-- Start Extracted information --

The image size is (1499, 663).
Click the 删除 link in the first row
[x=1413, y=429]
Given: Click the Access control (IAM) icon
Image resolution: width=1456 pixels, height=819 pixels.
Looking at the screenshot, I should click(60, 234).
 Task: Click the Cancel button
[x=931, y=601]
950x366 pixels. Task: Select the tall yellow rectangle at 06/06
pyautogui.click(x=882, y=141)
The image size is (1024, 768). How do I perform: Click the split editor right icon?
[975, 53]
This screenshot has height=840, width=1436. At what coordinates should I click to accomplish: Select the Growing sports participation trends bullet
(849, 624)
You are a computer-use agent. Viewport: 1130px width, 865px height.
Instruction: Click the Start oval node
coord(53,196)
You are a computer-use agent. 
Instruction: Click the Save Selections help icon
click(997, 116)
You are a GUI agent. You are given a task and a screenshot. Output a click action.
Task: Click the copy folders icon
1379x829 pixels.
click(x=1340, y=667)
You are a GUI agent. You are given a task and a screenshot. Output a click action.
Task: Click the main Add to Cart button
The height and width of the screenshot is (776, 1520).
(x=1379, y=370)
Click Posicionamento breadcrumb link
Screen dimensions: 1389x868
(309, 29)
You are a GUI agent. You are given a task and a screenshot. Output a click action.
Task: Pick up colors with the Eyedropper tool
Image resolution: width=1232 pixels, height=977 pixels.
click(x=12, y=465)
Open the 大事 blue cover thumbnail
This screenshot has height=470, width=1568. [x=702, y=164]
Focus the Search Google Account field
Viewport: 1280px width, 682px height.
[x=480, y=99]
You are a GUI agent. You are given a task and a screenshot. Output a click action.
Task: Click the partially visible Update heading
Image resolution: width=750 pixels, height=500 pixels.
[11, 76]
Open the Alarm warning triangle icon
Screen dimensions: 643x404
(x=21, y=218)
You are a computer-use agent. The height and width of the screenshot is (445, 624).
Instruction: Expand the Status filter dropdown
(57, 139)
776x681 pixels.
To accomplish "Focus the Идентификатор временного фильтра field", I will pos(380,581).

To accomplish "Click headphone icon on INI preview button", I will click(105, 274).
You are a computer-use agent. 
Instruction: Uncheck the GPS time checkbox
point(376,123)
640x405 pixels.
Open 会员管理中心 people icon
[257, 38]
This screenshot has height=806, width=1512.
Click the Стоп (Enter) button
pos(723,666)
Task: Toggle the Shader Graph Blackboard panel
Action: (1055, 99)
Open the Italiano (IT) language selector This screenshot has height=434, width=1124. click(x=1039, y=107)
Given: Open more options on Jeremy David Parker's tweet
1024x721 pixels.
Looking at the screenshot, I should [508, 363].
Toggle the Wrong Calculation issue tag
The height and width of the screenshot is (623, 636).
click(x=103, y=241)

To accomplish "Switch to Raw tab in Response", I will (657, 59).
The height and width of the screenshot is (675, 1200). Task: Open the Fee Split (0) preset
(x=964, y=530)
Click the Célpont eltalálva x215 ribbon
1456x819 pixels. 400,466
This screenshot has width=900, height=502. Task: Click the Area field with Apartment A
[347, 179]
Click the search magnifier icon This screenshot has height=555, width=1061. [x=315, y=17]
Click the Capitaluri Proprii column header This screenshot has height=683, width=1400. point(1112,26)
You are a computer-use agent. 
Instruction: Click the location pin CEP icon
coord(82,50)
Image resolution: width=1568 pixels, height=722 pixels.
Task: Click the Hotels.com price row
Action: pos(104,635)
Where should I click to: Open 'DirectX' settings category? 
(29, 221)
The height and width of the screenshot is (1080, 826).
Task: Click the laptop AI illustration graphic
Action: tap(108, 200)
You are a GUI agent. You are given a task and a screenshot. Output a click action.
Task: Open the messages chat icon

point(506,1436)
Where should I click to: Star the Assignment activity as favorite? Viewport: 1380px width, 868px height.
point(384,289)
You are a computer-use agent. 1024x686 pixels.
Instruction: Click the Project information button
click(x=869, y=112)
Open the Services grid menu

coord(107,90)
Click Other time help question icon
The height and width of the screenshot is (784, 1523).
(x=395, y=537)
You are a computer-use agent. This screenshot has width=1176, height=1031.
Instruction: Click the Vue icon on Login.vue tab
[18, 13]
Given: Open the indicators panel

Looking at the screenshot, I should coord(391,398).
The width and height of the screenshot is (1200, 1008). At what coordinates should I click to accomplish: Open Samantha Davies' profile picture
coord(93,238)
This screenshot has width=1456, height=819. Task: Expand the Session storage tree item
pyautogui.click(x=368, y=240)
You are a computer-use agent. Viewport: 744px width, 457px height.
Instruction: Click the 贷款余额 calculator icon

-- End Extracted information --

§ What to do: Copy the lines above word for word, from the line containing "The height and width of the screenshot is (675, 1200)." through the line containing "Action: tap(108, 200)", including both of those lines.

§ Task output:
The height and width of the screenshot is (675, 1200). Task: Open the Fee Split (0) preset
(x=964, y=530)
Click the Célpont eltalálva x215 ribbon
1456x819 pixels. 400,466
This screenshot has width=900, height=502. Task: Click the Area field with Apartment A
[347, 179]
Click the search magnifier icon This screenshot has height=555, width=1061. [x=315, y=17]
Click the Capitaluri Proprii column header This screenshot has height=683, width=1400. point(1112,26)
You are a computer-use agent. 
Instruction: Click the location pin CEP icon
coord(82,50)
Image resolution: width=1568 pixels, height=722 pixels.
Task: Click the Hotels.com price row
Action: pos(104,635)
Where should I click to: Open 'DirectX' settings category? 
(29, 221)
The height and width of the screenshot is (1080, 826).
Task: Click the laptop AI illustration graphic
Action: tap(108, 200)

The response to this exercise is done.